The backing of this project by Coface comes just two months after mobile satellite services provider Globalstar of California secured $738 million in financing for its second-generation satellite constellation with key Coface support. It is the latest demonstration of Coface’s willingness to take risks on behalf of projects that put French aerospace engineers to work but for which it would otherwise be difficult or impossible to raise commercial-bank financing.
In a Sept. 4 statement that did not mention O3b, Coface said it is continuing to invest aggressively despite the economic downturn in Europe, and despite the fact that the recession caused the agency to report a loss of 103 million euros ($147 million) for the first six months of 2009.
Despite the loss, Coface said it has increased, by 3 percent, the volume of loan guarantees it has outstanding. Total guarantees were 364 billion euros as of June 30 compared to 354 billion euros in January 2008, before the collapse of global credit markets.
In a Sept. 4 statement, Emmanuel Grave, Thales Alenia Space’s executive vice president for telecommunications, thanked Coface and said the export-credit agency is playing its assigned role by “efficiently supporting programs led by the French space industry. We are working closely with O3b Networks Ltd. to assist [in] their discussions with the agency and respective consortium of banks.”
Globalstar and O3b will be using similar satellite skeletal structures, or platforms, provided by Thales Alenia Space.
O3b, based in Britain’s Channel Islands, was met with considerable industry skepticism when it announced its project in September 2008.
In a Sept. 4 interview, O3b founder and Chief Executive Greg Wyler said assembling the financial package in the face of the recession that has gripped much of the world has taken longer than expected. But he said the fact that the economic downturn has spared a large swath of Africa and the Middle East has meant O3b has continued to sign customer commitments.
The company has binding contract commitments totaling close to $600 million for services to be provided over the first five years of O3b operations, Wyler said.
“The good news is that the markets we are targeting continue to grow, and the fact remains that governments around the world view bandwidth and telecommunications access as being as necessary as basic utilities,” Wyler said. “If anything, in the past year we have seen demand for our service increase in these markets.”
O3b’s planned 700-kilogram satellites will be launched into an 8,000-kilometer orbit centered over the equator, to service regions between 45 degrees north and 45 degrees south latitude.

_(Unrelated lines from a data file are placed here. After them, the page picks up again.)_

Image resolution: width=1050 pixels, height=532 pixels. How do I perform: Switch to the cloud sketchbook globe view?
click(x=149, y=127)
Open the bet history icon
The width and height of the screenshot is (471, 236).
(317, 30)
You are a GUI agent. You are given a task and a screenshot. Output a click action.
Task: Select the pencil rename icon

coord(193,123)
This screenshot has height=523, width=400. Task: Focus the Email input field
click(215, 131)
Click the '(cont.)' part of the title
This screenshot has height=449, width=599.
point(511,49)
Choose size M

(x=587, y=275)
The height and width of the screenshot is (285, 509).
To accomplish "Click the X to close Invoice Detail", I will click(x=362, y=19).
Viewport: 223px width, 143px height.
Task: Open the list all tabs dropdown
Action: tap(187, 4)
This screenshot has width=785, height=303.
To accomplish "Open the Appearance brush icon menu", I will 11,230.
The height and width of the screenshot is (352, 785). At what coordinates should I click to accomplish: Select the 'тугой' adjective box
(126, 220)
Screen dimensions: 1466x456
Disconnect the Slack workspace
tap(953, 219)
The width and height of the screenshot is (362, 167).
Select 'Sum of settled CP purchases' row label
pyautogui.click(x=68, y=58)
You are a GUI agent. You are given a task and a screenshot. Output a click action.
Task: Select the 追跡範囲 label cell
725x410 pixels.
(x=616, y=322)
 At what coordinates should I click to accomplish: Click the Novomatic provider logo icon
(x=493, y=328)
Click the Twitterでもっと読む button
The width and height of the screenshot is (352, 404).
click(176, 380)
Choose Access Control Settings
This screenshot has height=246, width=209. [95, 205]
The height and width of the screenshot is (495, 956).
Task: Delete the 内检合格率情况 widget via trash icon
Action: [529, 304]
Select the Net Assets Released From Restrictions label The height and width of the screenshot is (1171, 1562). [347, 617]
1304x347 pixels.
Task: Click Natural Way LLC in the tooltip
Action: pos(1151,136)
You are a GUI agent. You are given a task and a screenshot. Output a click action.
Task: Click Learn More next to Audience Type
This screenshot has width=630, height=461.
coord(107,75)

Its main markets are in South America, Africa, the Middle East and Asia that are ill-served by cable links — hence the company’s name, which stands for the “other 3 billion” people who are not connected to the high-bandwidth telecommunications grid.
O3b will provide Ka-band capacity to towers owned by telecommunications companies in the service regions, extending the reach of 3G wireless coverage for cellular network operators in these regions.
Wyler said the company has already secured International Telecommunication Union regulatory approval to operate its constellation in Ka-band and is in no danger of interfering with Ka-band satellites operating higher up in geostationary orbit. “There are zero issues there,” Wyler said of O3b’s frequency coordination.